--- WHAT TO WORK ON ---
From the records below, take each line where the string "name" shows up and copy it.

[Opening RECORDS TO PROCESS section]

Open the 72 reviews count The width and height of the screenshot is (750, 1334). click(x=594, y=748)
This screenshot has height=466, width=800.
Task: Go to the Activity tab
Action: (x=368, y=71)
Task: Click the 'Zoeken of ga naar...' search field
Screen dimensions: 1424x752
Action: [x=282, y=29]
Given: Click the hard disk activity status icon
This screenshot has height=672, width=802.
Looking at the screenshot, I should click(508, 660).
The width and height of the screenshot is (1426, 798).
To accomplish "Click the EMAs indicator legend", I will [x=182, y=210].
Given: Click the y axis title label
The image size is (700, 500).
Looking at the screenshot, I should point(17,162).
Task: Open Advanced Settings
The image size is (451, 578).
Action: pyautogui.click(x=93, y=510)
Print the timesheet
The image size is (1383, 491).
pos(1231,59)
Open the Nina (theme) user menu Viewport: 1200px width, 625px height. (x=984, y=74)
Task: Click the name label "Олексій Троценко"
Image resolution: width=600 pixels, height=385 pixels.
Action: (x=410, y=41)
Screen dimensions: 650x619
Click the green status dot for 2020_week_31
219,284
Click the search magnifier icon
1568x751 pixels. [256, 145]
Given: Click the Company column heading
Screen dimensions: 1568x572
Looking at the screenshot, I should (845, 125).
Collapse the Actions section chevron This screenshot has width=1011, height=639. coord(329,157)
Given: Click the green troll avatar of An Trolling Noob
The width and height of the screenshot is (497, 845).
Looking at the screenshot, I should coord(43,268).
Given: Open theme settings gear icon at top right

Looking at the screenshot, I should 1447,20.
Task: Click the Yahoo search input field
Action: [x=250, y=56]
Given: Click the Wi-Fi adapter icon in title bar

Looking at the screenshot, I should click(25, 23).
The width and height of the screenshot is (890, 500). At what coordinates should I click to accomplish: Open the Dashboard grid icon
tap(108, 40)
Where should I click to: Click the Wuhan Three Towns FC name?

[Closing RECORDS TO PROCESS section]

--- EXERCISE RESULT ---
Task: Click the name label "Олексій Троценко"
Where should I click to: Click the Wuhan Three Towns FC name?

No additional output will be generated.